Al oír el golpe y la caída del cuerpo, los hombres de abajo no se atrevieron a aventurarse en cubierta a pesar de las amenazas o las promesas que escuchaban, hasta que, por fin, uno de los amotinados propuso expulsarlos por medio del humo. Siguió a esto una corrida general y por un momento pudo pensarse en la posibilidad de que los amotinados fuesen reducidos. Estos últimos, sin embargo, lograron cerrar el castillo de proa, del que sólo alcanzaron a salir seis hombres; superados en número y sin armas, tuvieron que rendirse, luego de una breve lucha.

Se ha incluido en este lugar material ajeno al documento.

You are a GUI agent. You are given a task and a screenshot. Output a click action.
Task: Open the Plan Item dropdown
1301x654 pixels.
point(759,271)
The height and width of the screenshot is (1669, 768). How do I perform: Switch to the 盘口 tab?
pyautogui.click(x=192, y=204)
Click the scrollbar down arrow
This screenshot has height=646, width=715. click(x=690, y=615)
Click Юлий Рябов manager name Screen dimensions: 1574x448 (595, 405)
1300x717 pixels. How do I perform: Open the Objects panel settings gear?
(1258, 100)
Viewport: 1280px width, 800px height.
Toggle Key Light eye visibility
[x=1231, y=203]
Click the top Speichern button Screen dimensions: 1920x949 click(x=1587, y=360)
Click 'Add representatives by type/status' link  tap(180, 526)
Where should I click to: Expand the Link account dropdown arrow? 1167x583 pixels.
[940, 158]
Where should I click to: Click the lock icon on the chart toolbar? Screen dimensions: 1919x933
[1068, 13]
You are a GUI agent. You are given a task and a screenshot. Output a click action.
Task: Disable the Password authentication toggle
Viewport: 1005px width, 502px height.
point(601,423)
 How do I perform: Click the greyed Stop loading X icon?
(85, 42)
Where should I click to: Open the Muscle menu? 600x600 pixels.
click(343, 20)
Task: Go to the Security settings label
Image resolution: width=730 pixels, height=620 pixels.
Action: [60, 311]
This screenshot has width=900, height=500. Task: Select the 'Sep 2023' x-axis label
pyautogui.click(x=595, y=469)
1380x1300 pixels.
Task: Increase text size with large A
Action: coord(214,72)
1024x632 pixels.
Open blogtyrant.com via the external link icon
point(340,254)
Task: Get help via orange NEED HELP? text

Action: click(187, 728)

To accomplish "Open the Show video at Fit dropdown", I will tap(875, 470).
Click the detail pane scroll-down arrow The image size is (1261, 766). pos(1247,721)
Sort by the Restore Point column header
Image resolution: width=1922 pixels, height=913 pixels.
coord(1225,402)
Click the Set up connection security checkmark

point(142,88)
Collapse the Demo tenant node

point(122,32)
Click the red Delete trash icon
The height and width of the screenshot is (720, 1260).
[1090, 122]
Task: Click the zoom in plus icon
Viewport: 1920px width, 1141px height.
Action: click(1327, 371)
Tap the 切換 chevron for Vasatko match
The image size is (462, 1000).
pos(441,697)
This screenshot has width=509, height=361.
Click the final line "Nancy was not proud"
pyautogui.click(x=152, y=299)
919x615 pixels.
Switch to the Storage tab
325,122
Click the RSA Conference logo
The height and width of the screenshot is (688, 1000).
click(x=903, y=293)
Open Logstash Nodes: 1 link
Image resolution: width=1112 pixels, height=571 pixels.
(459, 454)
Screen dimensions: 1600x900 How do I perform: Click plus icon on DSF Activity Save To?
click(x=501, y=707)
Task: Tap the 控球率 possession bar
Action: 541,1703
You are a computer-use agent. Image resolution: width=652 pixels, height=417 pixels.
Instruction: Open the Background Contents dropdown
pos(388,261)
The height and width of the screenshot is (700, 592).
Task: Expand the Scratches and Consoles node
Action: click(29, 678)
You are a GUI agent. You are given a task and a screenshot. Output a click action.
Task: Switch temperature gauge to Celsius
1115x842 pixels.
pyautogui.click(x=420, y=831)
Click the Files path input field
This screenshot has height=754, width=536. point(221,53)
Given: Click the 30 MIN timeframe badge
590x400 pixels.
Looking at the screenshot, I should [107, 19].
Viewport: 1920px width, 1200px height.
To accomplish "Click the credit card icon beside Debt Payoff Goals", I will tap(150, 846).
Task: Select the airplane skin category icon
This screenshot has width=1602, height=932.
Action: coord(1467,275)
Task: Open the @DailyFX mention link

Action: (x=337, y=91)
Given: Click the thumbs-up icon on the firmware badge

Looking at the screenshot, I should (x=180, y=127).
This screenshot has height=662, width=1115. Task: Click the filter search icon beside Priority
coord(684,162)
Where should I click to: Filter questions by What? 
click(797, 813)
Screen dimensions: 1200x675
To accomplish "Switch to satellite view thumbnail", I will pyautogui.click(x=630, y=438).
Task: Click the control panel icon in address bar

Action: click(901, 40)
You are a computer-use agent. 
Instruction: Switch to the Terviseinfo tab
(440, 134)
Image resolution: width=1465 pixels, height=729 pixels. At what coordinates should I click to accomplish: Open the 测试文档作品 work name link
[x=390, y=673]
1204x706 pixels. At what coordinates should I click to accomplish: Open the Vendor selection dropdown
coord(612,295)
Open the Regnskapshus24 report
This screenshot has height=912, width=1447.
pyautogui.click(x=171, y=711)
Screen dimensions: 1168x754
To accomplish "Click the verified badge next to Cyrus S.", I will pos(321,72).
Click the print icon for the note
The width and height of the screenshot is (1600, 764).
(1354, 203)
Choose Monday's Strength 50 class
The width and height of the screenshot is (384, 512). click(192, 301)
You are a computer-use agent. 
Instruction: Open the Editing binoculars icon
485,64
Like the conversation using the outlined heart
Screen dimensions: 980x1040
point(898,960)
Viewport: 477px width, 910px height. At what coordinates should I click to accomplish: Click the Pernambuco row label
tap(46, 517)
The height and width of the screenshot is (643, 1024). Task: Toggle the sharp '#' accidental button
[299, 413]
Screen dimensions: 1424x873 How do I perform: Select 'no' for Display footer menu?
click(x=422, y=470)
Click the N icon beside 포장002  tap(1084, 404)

El piloto les habló amablemente, sin duda para que los que quedaran abajo se rindieran, ya que podían escuchar perfectamente sus palabras. Lo que siguió fue directo resultado de su sagacidad y de su diabólica villanía. Los hombres encerrados en el castillo de proa anunciaron su intención de someterse y, subiendo de a uno, se dejaron atar y tender de espaldas en el puente, al igual que los seis primeros; en total había veintisiete tripulantes que no participaban del motín.